The hog wire was fitted over the top, nailed neatly into place; the nail heads hammered sideways over the wire for extra security. The corner boards had been put into place with screws—more security. Even he himself—the inventor—would not be able to get out if he was locked inside. That’s how professional it was.

“And,” he said, speaking aloud to his invention, “you’re going to make me rich.”

He loaded his creation awkwardly onto the wheelbarrow. It tipped and he straightened it with his knee. Hog wire took off some skin.

Now he really wished Maggie and Vern were there—this time to take a corner. Even without them the invention finally thudded solidly onto the wheelbarrow. Junior secured it with rope, making a bow on top as if it were a present.

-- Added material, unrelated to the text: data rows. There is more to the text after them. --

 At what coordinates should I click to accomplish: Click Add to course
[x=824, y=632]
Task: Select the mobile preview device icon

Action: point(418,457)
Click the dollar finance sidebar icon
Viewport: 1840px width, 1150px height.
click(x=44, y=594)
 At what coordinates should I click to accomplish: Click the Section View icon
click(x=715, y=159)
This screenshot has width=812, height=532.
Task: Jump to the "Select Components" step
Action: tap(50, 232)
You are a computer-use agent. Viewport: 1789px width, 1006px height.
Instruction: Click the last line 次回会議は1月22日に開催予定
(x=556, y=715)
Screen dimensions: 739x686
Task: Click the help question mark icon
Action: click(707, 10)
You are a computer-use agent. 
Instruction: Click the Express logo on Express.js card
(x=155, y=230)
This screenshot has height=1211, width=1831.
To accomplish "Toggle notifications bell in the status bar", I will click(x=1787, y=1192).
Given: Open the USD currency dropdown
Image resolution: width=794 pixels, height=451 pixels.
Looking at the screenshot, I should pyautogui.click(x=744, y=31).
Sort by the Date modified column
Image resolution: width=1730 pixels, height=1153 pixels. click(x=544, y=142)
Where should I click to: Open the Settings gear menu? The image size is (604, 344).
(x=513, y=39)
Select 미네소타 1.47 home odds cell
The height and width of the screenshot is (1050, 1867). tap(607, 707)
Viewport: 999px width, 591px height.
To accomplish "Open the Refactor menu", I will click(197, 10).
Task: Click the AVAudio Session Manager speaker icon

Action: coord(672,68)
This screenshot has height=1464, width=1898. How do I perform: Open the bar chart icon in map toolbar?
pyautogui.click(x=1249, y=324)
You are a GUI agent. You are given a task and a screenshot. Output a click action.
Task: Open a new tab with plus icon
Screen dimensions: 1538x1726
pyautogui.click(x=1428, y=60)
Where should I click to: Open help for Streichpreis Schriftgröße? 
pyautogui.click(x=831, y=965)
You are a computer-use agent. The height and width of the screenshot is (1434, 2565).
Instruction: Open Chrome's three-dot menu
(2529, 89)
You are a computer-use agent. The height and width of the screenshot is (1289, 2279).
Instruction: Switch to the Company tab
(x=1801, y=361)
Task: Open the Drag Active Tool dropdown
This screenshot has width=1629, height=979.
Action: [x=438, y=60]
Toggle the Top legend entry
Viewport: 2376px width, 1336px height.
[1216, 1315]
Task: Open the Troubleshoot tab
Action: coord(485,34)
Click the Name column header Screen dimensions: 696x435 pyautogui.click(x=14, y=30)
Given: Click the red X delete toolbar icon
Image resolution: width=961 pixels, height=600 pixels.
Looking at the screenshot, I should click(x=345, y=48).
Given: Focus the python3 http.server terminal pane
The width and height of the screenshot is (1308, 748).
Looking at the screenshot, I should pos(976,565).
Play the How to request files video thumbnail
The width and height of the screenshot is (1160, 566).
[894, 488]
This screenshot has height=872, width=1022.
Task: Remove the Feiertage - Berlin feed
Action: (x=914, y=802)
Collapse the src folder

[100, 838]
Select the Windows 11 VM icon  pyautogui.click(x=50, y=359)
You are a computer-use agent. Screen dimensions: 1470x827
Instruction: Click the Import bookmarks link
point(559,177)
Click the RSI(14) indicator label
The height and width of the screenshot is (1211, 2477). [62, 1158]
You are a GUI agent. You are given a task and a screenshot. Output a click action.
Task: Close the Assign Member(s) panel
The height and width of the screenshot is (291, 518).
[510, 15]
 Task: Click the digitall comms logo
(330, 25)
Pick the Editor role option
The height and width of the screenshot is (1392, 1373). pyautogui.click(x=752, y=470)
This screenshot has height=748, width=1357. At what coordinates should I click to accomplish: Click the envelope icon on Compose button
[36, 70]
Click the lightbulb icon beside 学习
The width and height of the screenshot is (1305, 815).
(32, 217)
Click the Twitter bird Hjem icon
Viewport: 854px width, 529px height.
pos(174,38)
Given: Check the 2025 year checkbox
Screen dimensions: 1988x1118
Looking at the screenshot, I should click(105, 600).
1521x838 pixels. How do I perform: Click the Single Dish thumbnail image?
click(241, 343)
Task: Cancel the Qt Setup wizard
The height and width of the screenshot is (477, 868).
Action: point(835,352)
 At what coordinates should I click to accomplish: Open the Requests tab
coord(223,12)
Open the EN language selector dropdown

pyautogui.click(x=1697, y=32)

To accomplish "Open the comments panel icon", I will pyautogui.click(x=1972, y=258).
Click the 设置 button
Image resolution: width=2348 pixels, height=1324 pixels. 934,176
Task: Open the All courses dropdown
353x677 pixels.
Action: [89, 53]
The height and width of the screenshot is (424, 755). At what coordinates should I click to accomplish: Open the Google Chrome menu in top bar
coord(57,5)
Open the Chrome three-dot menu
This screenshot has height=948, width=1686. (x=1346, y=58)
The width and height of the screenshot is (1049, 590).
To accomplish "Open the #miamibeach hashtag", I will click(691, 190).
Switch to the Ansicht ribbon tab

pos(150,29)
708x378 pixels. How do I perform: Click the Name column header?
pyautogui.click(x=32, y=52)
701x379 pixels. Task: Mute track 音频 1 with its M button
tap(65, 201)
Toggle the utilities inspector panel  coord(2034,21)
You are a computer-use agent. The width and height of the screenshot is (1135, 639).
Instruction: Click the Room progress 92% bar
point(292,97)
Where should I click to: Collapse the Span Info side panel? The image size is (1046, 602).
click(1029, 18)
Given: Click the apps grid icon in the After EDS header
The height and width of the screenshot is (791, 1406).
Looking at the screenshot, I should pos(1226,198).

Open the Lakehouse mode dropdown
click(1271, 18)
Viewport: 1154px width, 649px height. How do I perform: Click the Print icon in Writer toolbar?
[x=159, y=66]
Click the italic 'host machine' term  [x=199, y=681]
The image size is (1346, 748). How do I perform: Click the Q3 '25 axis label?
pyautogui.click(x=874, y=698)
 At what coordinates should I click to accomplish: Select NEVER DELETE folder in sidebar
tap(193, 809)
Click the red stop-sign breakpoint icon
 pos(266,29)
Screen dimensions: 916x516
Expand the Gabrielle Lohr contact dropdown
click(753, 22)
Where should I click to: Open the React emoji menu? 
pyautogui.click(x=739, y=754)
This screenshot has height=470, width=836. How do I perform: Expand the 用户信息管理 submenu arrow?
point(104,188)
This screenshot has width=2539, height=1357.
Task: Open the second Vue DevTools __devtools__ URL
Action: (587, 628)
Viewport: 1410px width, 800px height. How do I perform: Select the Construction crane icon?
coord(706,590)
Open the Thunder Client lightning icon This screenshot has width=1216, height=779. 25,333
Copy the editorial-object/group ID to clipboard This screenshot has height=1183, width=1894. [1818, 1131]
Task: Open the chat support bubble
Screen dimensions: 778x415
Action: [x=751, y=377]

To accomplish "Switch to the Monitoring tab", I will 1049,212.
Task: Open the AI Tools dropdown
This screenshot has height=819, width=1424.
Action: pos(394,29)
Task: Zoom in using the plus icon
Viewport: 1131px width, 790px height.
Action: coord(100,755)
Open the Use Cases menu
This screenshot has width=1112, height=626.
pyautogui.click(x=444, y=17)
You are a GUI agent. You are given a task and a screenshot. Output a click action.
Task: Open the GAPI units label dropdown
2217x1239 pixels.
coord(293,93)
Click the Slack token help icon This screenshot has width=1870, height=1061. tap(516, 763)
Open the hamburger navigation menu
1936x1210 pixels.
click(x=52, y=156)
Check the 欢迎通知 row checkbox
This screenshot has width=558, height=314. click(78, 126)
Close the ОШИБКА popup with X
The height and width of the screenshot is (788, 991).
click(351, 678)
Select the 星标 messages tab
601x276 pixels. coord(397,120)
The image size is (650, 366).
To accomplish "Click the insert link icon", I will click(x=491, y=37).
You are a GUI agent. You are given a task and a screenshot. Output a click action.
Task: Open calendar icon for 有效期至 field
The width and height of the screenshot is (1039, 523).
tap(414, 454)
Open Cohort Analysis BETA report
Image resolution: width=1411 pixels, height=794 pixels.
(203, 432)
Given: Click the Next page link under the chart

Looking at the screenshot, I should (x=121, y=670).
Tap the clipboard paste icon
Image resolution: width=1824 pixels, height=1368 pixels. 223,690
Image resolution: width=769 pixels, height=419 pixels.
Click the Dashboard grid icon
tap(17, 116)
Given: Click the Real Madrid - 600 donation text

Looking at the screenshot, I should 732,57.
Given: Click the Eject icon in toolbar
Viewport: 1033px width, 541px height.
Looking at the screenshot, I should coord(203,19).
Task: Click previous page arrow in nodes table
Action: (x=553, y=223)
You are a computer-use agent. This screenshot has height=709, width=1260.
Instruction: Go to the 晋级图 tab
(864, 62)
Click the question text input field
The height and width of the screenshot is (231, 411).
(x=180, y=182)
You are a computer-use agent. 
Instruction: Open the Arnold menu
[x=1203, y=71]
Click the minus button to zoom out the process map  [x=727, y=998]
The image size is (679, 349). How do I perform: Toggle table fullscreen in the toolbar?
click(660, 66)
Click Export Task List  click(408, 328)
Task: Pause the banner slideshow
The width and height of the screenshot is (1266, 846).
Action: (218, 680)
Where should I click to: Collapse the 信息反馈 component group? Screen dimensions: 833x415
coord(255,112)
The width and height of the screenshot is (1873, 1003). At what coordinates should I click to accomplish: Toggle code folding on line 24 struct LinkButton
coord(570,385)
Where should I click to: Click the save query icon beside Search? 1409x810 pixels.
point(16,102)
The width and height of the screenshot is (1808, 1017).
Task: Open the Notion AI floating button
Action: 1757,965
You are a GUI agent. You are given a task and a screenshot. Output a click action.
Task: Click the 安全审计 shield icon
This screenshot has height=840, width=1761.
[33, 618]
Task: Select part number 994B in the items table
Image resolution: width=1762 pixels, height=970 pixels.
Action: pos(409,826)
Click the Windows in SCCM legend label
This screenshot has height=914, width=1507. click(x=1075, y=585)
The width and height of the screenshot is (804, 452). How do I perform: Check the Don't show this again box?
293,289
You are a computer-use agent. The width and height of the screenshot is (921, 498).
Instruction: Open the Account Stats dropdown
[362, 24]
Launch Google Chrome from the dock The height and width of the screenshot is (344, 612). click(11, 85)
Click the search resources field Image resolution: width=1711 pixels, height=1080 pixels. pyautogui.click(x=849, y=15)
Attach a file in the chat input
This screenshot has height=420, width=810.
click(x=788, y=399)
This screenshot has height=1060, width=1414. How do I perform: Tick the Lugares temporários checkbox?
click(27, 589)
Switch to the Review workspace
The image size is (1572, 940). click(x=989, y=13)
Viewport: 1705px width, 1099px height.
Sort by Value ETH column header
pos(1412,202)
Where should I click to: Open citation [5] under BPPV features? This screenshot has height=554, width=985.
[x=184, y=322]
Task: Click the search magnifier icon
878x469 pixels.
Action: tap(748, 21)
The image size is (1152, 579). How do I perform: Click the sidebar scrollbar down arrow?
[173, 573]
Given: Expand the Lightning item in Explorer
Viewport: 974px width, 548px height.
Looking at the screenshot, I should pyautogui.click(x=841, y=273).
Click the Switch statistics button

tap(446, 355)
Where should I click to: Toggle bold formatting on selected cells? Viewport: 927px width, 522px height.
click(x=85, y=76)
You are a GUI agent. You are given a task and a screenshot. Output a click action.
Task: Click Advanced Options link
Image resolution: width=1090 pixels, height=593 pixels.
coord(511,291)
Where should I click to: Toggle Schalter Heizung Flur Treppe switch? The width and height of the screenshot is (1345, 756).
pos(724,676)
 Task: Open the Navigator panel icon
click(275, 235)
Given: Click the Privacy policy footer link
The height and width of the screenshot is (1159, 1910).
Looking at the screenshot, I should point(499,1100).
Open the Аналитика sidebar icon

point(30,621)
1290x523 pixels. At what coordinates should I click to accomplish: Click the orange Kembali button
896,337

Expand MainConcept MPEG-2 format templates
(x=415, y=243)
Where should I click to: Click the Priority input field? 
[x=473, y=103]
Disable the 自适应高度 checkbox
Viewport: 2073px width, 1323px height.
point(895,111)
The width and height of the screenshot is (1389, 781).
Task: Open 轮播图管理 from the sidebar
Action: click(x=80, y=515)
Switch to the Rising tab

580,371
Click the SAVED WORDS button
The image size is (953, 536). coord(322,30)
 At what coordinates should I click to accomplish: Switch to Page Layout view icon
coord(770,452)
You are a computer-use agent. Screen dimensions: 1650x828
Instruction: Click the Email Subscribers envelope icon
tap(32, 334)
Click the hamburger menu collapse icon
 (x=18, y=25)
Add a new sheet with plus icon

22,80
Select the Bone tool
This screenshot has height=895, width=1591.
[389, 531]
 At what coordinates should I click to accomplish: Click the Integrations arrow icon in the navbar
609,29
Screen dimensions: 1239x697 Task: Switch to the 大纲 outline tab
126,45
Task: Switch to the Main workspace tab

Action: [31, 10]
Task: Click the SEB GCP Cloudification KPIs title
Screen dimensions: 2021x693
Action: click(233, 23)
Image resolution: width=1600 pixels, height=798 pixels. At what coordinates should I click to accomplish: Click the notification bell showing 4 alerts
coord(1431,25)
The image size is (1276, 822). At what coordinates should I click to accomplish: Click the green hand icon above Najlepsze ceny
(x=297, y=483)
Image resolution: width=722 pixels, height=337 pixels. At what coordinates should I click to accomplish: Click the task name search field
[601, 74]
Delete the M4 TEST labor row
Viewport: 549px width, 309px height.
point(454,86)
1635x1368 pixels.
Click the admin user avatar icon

He glanced out the barn door to make sure Maggie and Vern had not returned without his hearing them. That would be just like them—to spy on his invention and then run away without praising it. No, the yard was empty.

“Where are they?”

For a moment he considered pushing it just to the edge of the woods and waiting until they returned. That would give them a chance to see him, just a glimpse of him and his beautiful, professional creation, and then he would disappear into the woods.

He thought longingly of their envious cries: “Junior, what is that?” “Junior, where did you get that?” And the final, disbelieving “Is that what you were making? Come back, Junior. Please let us see.”

He lingered over the thought. He wanted to hear those words a lot, but he didn’t have time. There was still work to do. He glanced at his watch: 3:05. He would have to hurry to be finished by supper.

Quickly he pushed the wheelbarrow out of the barn. Legs flashing in the sunlight, he headed for the house. He ran in, and in a few minutes he ran out. There was a bulge in his back pocket.

Then Junior picked up the wheelbarrow handles and ran hard for the woods.